Consumer prices increased by 0.56 percent in February, which together with consumer inflation in the previous 11 months resulted in an annualized consumer price index (CPI) increase of 10.43 percent, the Turkish Statistics Institute (TürkStat) said on Monday.
The latest figures represent minor progress in Turkey’s fight against inflation since the annualized rise in the CPI was at a three-year peak of 10.61 percent in January. They also were lower than expectations, but the news failed to lift Turkish stocks at the beginning of the week because they were pressured downwards by the uncertainty over Greece’s second bailout package and a lowered economic growth target in China. The benchmark İMKB-100 index of the İstanbul Stock Exchange (İMKB) was down slightly more than 1 percent at 60,273 points when the first trading session ended.

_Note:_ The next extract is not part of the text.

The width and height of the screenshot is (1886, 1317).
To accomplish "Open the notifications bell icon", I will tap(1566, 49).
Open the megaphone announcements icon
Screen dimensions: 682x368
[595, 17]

Inflation is a closely watched statistic in a country whose economy has steadily grown over 5 percent on average each year since 2003 and increased its pace of growth to over 8 percent in the past two years. The present inflation in consumer prices is partly a result of Turkish gross domestic product’s (GDP) expansion performance, and observers have already started warning against a possible hard landing following a long period of economic boom.

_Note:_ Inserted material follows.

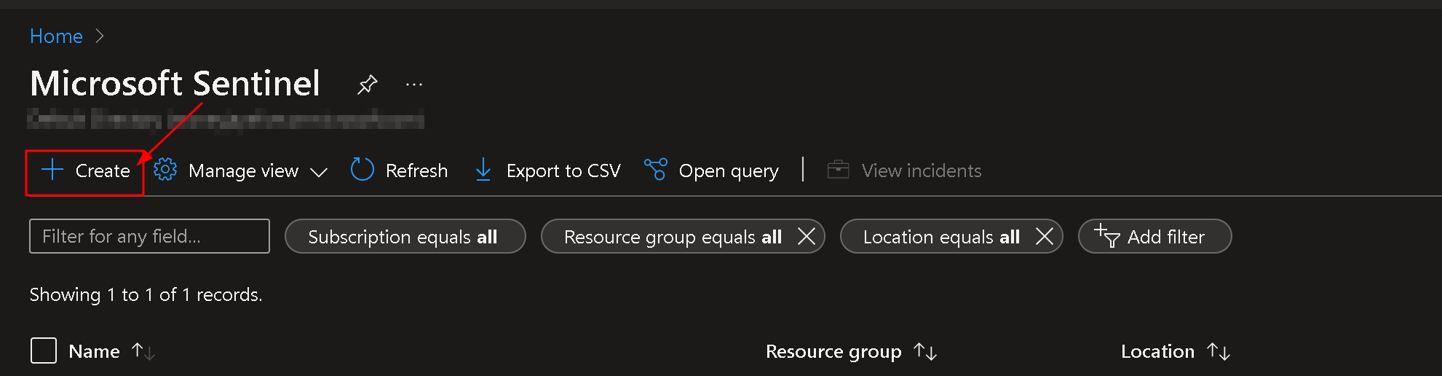Click the Export to CSV download icon
The image size is (1442, 376).
click(x=483, y=170)
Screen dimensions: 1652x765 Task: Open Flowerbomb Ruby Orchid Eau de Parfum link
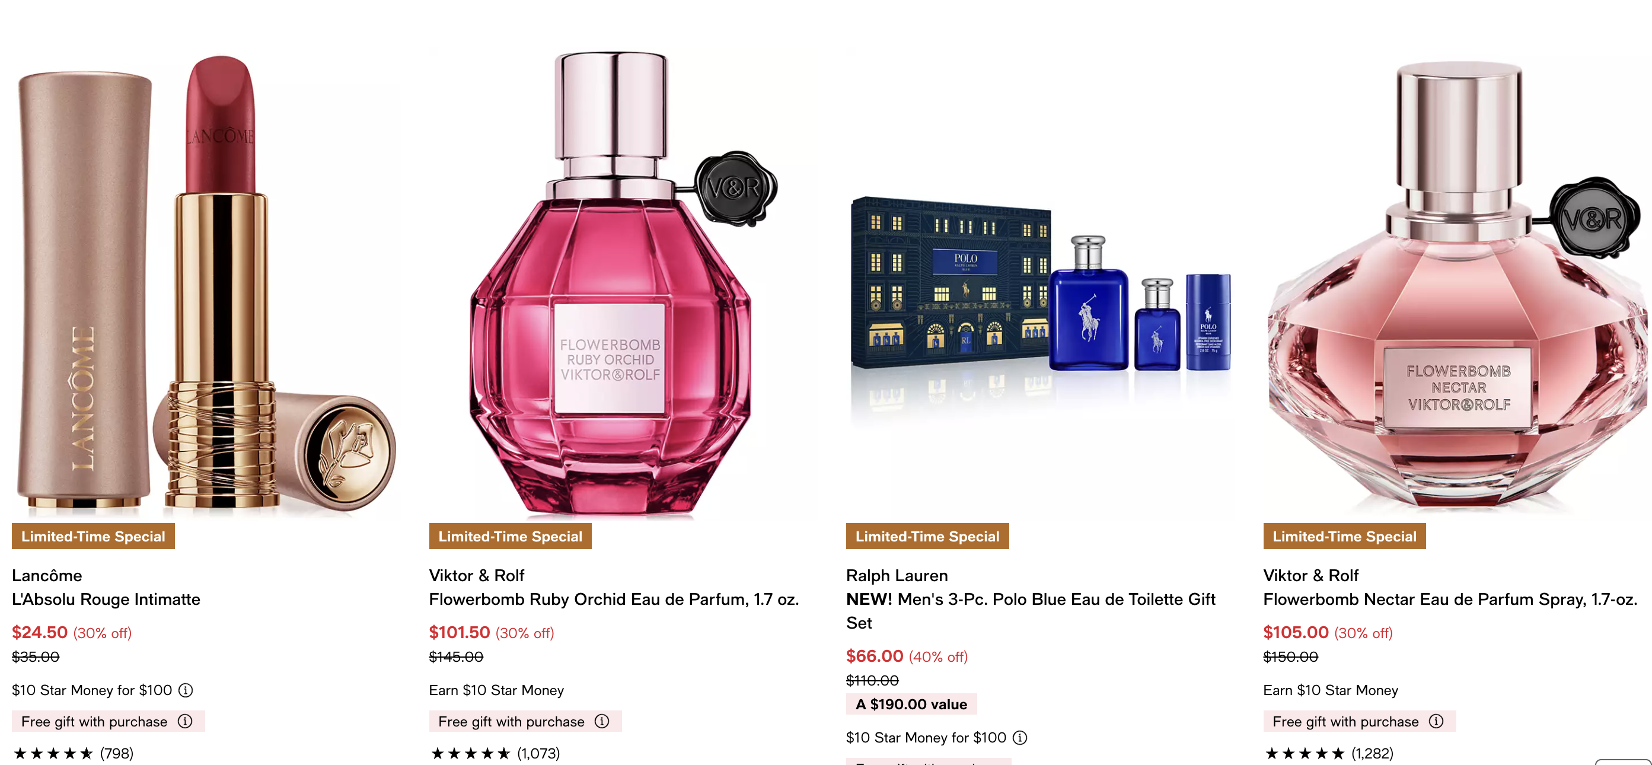pos(614,599)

Government and Central Bank of Turkey officials, backed by some experts, maintain that a hard landing is a less likely scenario since the relevant measures put in place lately have started to prove effective in curbing both inflation and the current account deficit (CAD). A soft landing, a more sustainable rate of economic growth at 5 percent per year with milder inflation and a much lower CAD, is for them what is going to happen in the next three years covered by the government’s Medium-term Economic Program (OVP). The central bank expects consumer inflation to be around 5 percent by the end of this year.

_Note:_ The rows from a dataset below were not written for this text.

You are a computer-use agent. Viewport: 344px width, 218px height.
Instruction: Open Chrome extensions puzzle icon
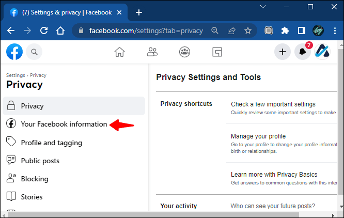coord(285,30)
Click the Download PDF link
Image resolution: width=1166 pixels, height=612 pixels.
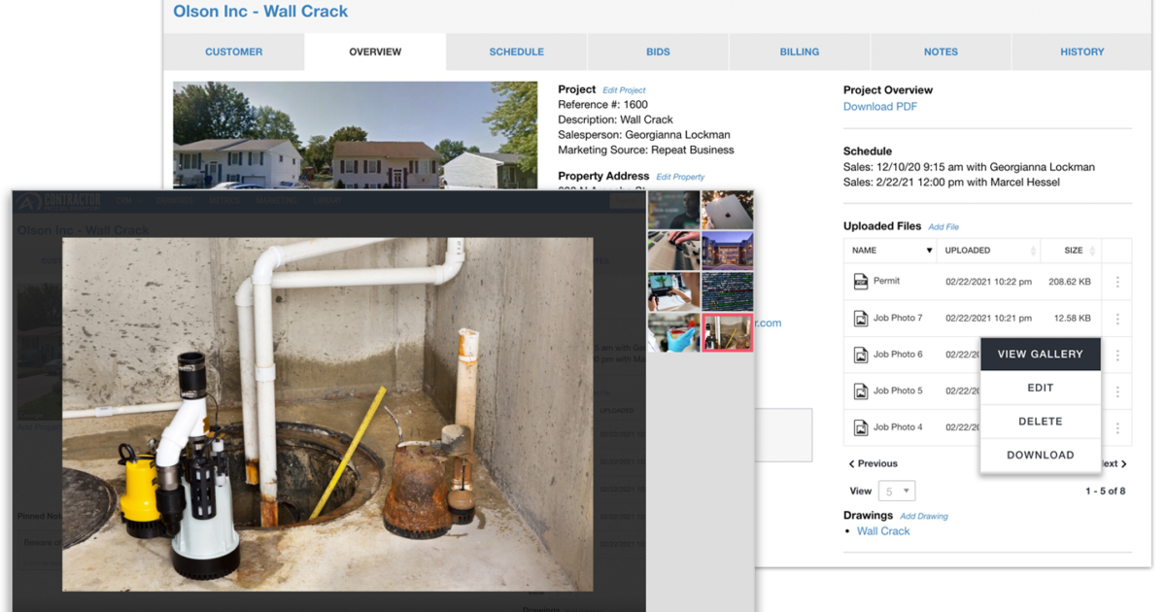880,106
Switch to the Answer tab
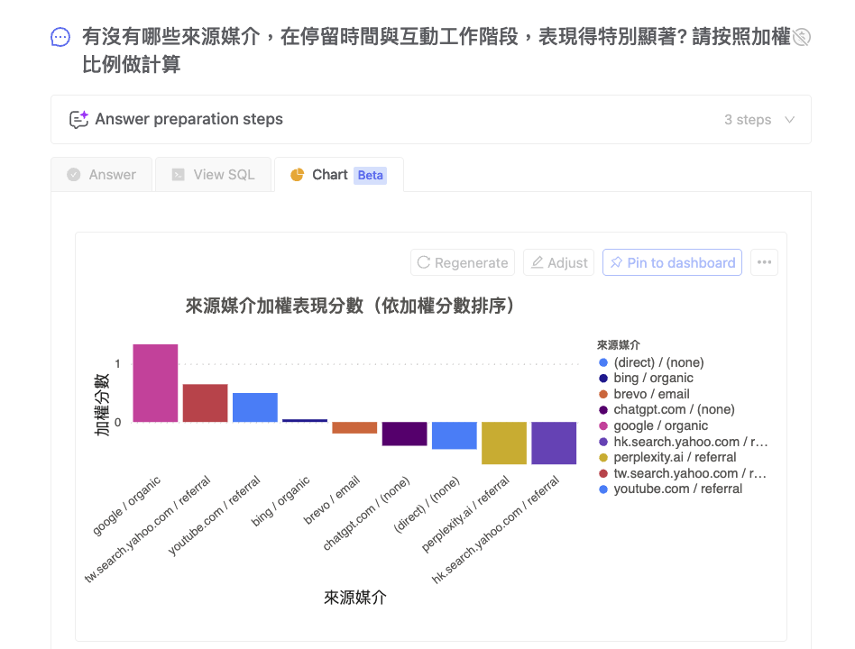 click(101, 174)
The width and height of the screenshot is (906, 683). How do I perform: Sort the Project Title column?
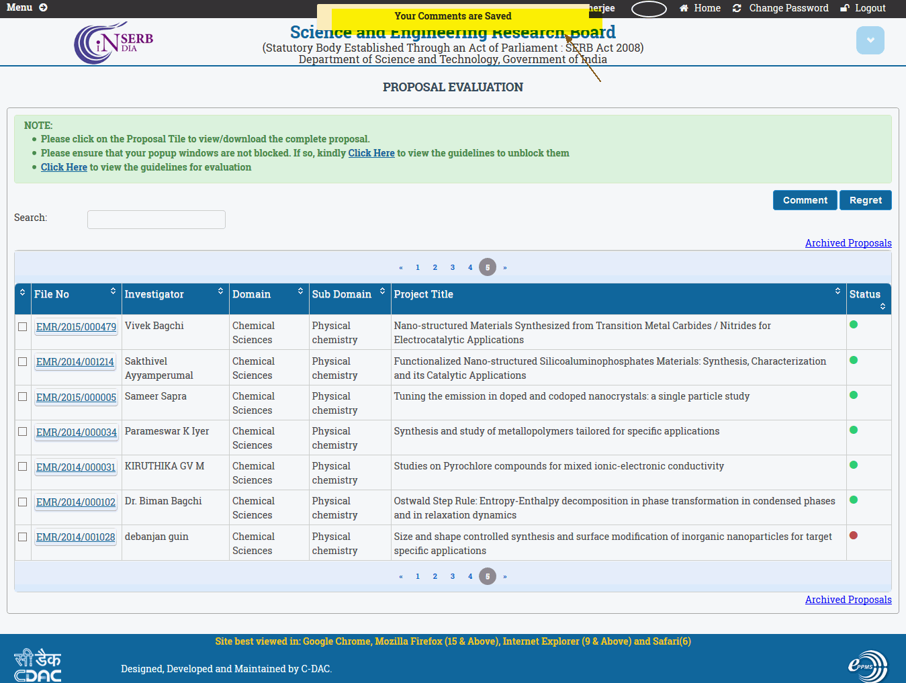click(x=837, y=291)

The forecasts, which are related to economic growth as well as CAD and inflation in that program, however, may have to be revised if oil prices continue surging because of tensions between Iran and the West surrounding the Middle Eastern country’s controversial nuclear program. Although the major oil producer insists that its nuclear ambitions are limited to peaceful purposes, the West -- led by the United States -- says it suspects the country’s intentions. The US and Israel do not rule out a military operation against Iran, which has already become subject to tough UN and Western economic sanctions. The price of crude oil recently spiked to over $105 from below $100 on the growing tension in the region.
On Monday TürkStat also said producer prices, unlike consumer prices, dropped in February. According to the official statistics bureau, the producer price index (PPI) decreased by nearly 0.1 percent in the second month of the year. The annualized increase in the PPI was recorded at 9.15 percent the same month. It was 11.13 percent in January. That major slide in PPI is likely to push the CPI down as well since the decline in producer costs are possibly to be reflected in prices of consumer goods.